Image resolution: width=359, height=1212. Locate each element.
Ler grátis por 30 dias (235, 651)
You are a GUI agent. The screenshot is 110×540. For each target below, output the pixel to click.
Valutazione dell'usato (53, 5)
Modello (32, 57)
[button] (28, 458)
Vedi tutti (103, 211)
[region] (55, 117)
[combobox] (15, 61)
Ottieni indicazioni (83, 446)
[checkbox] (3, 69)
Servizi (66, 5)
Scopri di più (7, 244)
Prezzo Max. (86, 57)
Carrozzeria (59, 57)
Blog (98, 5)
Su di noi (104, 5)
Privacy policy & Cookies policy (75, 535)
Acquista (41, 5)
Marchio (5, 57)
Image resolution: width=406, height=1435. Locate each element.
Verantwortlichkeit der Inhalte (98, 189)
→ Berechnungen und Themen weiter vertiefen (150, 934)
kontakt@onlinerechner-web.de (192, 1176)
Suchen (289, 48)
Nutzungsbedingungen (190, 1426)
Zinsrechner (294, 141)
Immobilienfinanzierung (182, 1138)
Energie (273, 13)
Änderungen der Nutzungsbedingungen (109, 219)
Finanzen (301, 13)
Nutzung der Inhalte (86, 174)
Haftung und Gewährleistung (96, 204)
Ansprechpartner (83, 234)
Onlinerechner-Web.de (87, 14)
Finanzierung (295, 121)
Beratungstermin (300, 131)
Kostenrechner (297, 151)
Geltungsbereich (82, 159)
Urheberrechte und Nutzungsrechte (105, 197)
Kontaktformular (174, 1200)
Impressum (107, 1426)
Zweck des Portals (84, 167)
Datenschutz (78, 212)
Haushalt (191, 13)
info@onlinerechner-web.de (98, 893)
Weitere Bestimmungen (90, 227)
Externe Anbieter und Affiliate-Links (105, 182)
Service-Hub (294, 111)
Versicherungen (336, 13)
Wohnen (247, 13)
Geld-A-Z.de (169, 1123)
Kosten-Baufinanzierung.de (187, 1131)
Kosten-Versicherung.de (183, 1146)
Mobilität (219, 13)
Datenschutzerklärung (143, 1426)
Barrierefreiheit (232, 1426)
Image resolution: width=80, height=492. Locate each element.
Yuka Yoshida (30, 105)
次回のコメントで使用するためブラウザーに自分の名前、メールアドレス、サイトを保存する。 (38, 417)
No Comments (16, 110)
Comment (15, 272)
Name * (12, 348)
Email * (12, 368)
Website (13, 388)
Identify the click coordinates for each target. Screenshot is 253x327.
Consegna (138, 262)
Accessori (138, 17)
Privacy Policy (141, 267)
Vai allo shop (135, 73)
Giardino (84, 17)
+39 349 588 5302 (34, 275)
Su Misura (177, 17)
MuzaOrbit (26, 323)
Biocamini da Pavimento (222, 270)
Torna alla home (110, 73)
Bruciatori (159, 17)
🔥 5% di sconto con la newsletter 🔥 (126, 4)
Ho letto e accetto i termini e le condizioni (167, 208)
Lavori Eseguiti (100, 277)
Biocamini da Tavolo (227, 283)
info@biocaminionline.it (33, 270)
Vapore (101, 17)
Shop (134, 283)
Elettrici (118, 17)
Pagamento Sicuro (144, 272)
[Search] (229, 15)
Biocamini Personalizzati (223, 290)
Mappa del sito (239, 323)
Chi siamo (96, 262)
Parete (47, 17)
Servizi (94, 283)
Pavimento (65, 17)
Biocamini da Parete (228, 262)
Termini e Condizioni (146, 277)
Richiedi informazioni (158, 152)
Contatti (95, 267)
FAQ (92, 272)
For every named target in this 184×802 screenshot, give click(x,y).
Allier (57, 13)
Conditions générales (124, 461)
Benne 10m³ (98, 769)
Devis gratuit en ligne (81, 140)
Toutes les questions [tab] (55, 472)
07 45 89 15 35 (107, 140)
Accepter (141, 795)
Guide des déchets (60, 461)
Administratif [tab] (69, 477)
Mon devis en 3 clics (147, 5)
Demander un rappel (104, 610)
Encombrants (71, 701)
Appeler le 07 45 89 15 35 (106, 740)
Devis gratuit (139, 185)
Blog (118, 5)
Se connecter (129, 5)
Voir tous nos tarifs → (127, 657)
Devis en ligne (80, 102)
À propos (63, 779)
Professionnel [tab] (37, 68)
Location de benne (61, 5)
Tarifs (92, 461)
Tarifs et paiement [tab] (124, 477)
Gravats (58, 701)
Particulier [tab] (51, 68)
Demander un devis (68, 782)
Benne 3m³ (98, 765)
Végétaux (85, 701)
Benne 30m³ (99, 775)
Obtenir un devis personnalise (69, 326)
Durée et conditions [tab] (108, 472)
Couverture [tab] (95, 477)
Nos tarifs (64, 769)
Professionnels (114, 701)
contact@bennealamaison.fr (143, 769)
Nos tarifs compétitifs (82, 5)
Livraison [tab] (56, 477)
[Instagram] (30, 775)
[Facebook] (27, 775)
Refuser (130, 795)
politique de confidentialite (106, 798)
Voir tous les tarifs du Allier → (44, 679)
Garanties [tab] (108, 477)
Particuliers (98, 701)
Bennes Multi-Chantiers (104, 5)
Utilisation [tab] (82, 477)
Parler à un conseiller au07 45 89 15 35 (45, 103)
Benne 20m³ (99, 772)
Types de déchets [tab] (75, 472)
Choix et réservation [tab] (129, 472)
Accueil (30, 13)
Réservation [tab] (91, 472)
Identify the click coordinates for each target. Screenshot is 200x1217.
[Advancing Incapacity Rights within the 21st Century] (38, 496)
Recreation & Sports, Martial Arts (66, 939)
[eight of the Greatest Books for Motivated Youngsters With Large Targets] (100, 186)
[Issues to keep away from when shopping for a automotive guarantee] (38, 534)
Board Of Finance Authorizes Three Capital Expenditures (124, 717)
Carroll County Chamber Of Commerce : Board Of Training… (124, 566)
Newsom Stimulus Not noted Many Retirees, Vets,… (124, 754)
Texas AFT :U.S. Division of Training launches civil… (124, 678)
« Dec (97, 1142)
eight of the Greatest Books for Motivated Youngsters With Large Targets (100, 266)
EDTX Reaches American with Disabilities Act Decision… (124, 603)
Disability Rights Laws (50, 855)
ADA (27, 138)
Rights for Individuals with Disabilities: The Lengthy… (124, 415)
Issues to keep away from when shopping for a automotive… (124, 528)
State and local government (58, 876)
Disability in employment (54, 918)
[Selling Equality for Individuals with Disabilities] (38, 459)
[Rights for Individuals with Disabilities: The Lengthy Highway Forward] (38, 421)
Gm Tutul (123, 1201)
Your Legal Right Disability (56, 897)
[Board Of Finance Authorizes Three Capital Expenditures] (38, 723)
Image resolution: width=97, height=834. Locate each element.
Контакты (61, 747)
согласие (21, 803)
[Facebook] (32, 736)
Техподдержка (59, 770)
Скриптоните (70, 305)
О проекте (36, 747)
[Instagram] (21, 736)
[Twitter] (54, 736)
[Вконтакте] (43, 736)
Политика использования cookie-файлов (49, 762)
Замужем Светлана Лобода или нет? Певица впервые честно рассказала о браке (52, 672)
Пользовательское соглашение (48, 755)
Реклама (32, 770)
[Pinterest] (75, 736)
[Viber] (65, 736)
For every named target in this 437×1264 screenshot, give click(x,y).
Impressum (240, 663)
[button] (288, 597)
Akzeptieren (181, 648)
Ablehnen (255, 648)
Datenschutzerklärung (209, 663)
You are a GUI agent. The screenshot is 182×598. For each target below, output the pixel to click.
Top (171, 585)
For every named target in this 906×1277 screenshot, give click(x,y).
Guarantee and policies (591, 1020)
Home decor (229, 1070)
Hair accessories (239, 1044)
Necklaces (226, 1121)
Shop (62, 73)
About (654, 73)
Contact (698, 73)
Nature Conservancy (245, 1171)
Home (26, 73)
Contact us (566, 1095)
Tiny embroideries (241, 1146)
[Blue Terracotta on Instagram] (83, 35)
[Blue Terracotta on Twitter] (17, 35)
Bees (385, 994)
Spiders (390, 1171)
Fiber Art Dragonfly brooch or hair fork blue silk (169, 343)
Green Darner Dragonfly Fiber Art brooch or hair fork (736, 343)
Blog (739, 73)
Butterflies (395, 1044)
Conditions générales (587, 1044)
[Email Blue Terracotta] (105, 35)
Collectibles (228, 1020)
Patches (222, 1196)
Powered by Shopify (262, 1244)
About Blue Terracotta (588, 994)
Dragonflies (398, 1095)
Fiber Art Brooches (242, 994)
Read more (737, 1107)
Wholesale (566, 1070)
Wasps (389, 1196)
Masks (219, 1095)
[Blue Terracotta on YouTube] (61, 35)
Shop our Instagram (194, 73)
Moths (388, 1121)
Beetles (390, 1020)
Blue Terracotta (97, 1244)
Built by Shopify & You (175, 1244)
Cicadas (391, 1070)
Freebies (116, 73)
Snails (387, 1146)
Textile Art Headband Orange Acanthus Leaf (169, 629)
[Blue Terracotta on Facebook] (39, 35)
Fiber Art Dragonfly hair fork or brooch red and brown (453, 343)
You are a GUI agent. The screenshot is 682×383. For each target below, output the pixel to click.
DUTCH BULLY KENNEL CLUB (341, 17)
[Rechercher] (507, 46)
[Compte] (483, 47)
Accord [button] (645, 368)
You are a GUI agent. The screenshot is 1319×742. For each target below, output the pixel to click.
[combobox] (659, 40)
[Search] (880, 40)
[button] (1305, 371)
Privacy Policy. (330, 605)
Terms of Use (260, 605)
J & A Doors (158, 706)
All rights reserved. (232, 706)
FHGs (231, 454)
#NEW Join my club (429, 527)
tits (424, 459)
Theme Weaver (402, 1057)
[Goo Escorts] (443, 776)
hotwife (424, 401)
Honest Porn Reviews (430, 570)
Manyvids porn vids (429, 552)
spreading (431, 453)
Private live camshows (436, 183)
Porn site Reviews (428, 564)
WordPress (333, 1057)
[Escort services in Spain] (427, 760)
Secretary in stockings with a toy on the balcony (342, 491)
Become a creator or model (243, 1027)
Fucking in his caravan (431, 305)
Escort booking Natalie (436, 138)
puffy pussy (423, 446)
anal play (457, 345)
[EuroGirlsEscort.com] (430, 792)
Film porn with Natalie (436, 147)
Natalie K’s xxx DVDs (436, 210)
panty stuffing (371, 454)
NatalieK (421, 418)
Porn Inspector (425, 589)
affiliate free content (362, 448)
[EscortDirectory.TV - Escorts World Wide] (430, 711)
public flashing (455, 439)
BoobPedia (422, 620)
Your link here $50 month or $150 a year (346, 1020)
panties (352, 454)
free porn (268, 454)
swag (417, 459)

#####

- SHORT TASK: Retype, without any alteration, the part of the listing that opens with the line containing "Targets (100, 266)" and closes with the line containing "Скриптоните (70, 305)", including both of those lines.

- WORKED SOLUTION:
eight of the Greatest Books for Motivated Youngsters With Large Targets (100, 266)
EDTX Reaches American with Disabilities Act Decision… (124, 603)
Disability Rights Laws (50, 855)
ADA (27, 138)
Rights for Individuals with Disabilities: The Lengthy… (124, 415)
Issues to keep away from when shopping for a automotive… (124, 528)
State and local government (58, 876)
Disability in employment (54, 918)
[Selling Equality for Individuals with Disabilities] (38, 459)
[Rights for Individuals with Disabilities: The Lengthy Highway Forward] (38, 421)
Gm Tutul (123, 1201)
Your Legal Right Disability (56, 897)
[Board Of Finance Authorizes Three Capital Expenditures] (38, 723)
Image resolution: width=97, height=834. Locate each element.
Контакты (61, 747)
согласие (21, 803)
[Facebook] (32, 736)
Техподдержка (59, 770)
Скриптоните (70, 305)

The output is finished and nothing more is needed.